## Work instructions
Copy every one of the rows below word for word, but leave the pictures out of your copy.
##########
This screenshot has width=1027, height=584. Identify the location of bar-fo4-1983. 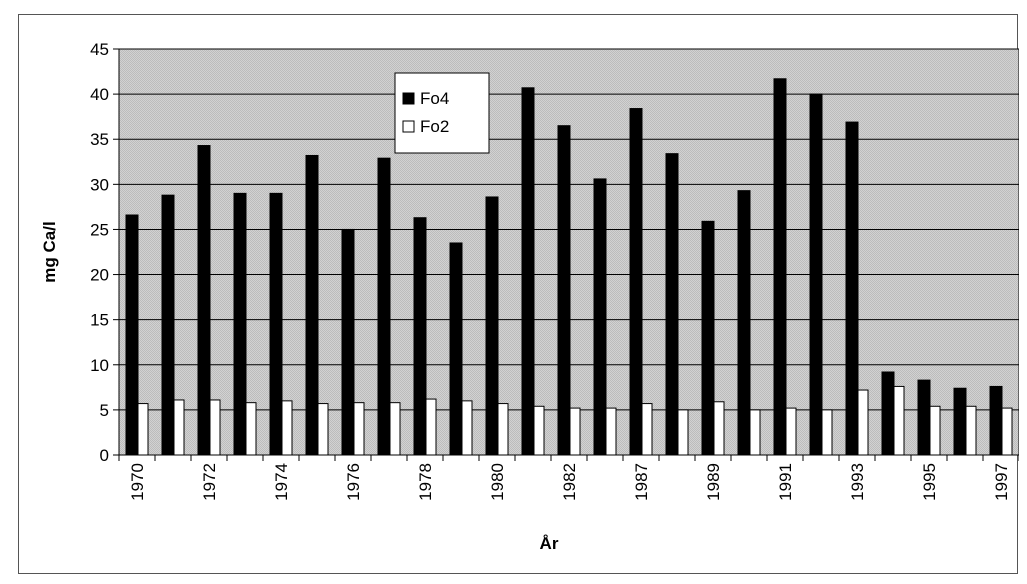
(600, 317).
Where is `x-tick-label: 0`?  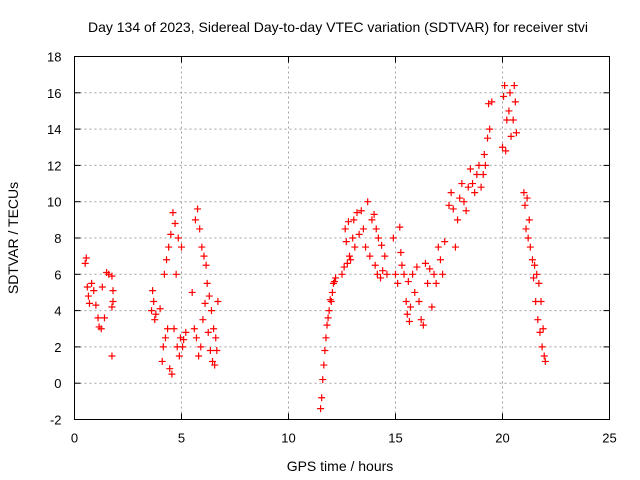
x-tick-label: 0 is located at coordinates (74, 438).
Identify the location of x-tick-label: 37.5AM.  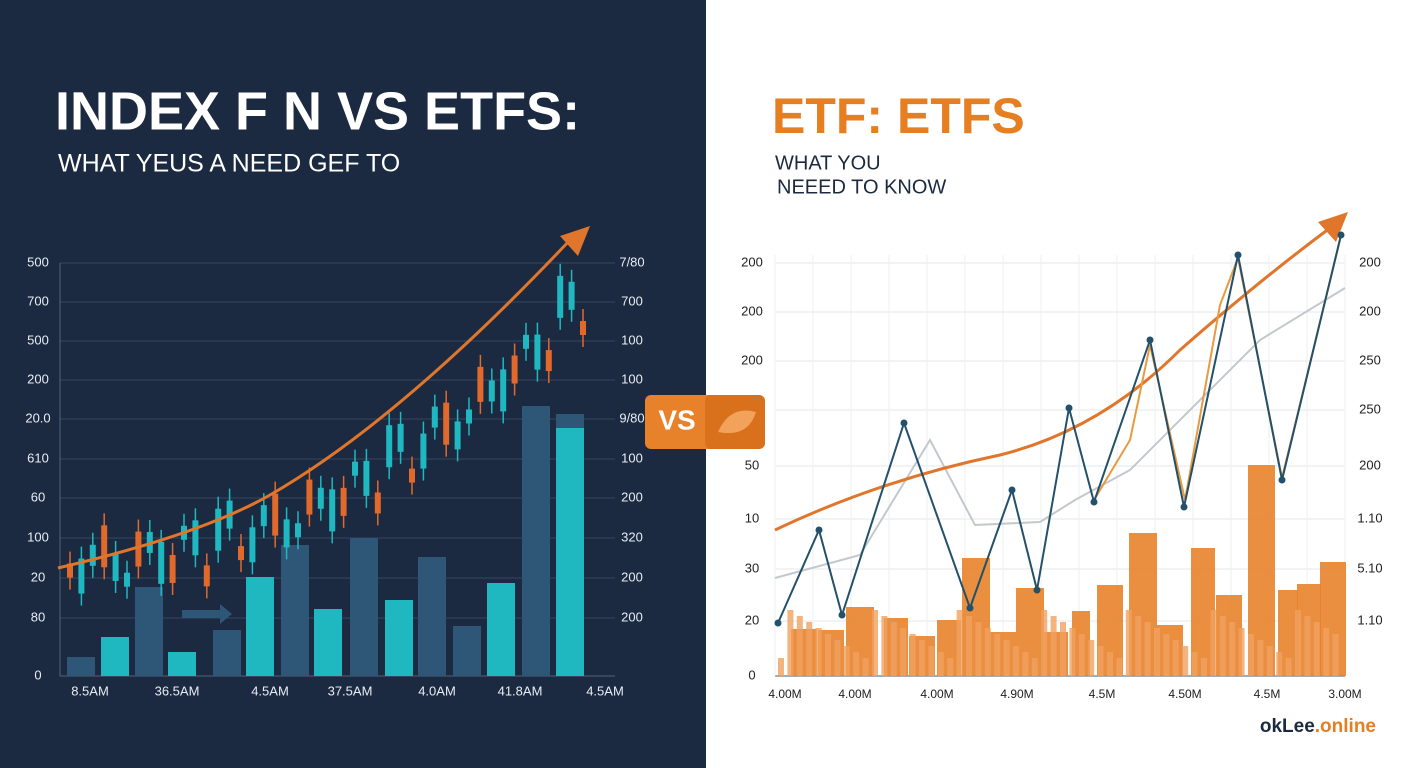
##########
## Solution
This screenshot has width=1027, height=584. Identify the location of bar-fo4-1983. 
(600, 317).
Where is `x-tick-label: 0`?  
x-tick-label: 0 is located at coordinates (74, 438).
Identify the location of x-tick-label: 37.5AM.  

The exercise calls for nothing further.